Consigne A
D'après la critique du film The Quiet Girl, répondez brièvement :
(i) À quel magazine Colm Bairéad a-t-il accordé l'interview citée ?
(ii) En quelle année se déroule l'action du film ?
(iii) Quelle actrice interprète Caít ?
Consigne B
Reprenez la critique du film The Quiet Girl à la suite de sa dernière phrase.

Extrait de page
Overblog
Editer l'article Suivre ce blog Administration + Créer mon blog

THE QUIET GIRL

Un film de Colm Bairéad.

 

« Pour les Irlandais, explique, dans une interview à Télérama, Colm Bairéad, réalisateur de documentaires qui signe là sa première fiction, The Quiet Girl est comme un album de famille. Ils reconnaissent ces personnages, la manière dont leur habitation est meublée comme leur façon d’être, leurs silences, leurs réticences émotionnelles. Les Irlandais sont souvent présentés comme des gens très expansifs, mais la réalité est très différente. Chez nous, beaucoup de choses ne sont pas dites, mon film reflète cela. »

Cette authenticité, à vrai dire, il n’est pas nécessaire d’être Irlandais pour la ressentir très fortement, d’un bout à l’autre de ce film bouleversant. Adapté des Trois Lumières, une nouvelle de la romancière Claire Keegan, son action se déroule en 1981, dans une Irlande encore très marquée par la religion catholique, alors qu’elle est aujourd’hui essentiellement laïque. C’est dans ce contexte que nous est conté l’été de Caít (Catherine Clinch), une petite fille qui semble, au départ, très effacée, presque toujours silencieuse et en retrait. Il faut préciser qu’il s’agit d’une enfant mal aimée, considérée comme un fardeau par ses parents, y compris par sa mère qui est enceinte.

Données
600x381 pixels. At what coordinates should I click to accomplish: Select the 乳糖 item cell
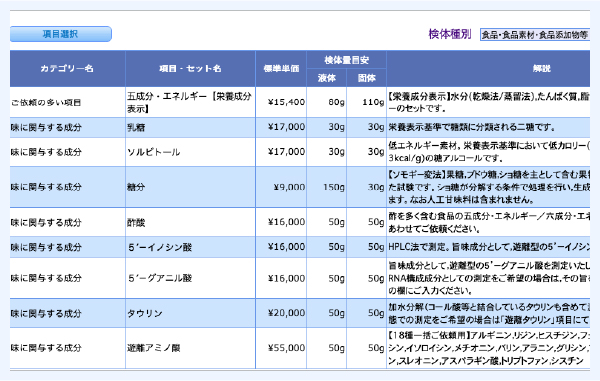(190, 127)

Corrigé A
(i) Télérama
(ii) 1981
(iii) Catherine Clinch

Corrigé B
Or voilà qu’une occasion de se débarrasser d’elle pendant l’été, jusqu’après l’accouchement de la mère, se présente pour les parents qui n’hésitent pas une seconde à profiter de l’aubaine : confier la fillette aux Kinsella, Sean (Andrew Bennett) et Eibhlin (Carrie Crowley), des cousins éloignés exploitant une ferme dans le sud-est du pays. Pour la petite fille de huit ans, c’est la découverte d’un nouvel univers, bien éloigné de celui auquel elle est habituée. Souffre-douleur à l’école, délaissée par ses parents, il lui faut du temps pour se laisser, en quelque sorte, apprivoiser par le couple qui l’accueille. Avec Eibhlin, pleine d’attentions pour elle, c’est assez facile. Mais avec Sean, d’apparence plus bourru que son épouse, ce n’est pas aussi simple. Et pourtant, au fil du temps, quand Sean se décide à prendre avec lui la fillette pour l’aider aux travaux de la ferme, les rapports évoluent, les regards changent et l’enfant se trouve, d’une certaine manière, un père de substitution.

Tout en prenant grand soin de ne jamais verser dans l’émotion facile, le réalisateur se plaît à filmer longuement les multiples aspects de la vie à la ferme. Quelques parenthèses (visite de voisins joueurs de cartes, sortie en ville pour acheter des vêtements à Caít) rompent opportunément l’apparente monotonie du film. En vérité, on ne s’ennuie pas une seconde avec ces gens-là, d’autant plus que le scénario réserve une surprise de taille, la grande blessure secrète de Sean et Eibhlin, révélée à Caít par une femme très bavarde. Pour la fillette aux grands yeux purs, cette révélation occasionne un rapprochement encore plus grand, plus fort, avec le couple qui l’accueille. Pour elle surtout, il y a désormais, dans la grisaille de ce qu’a été jusqu’alors sa vie, comme une lumière qui brille, à l’exemple de celle qu’elle a aperçu, sur l’horizon de la mer, un soir où, accompagnée de Sean, s’en revenant à la maison, elle s’était retournée pour la voir, là-bas, au milieu de deux autres qui brillaient déjà auparavant.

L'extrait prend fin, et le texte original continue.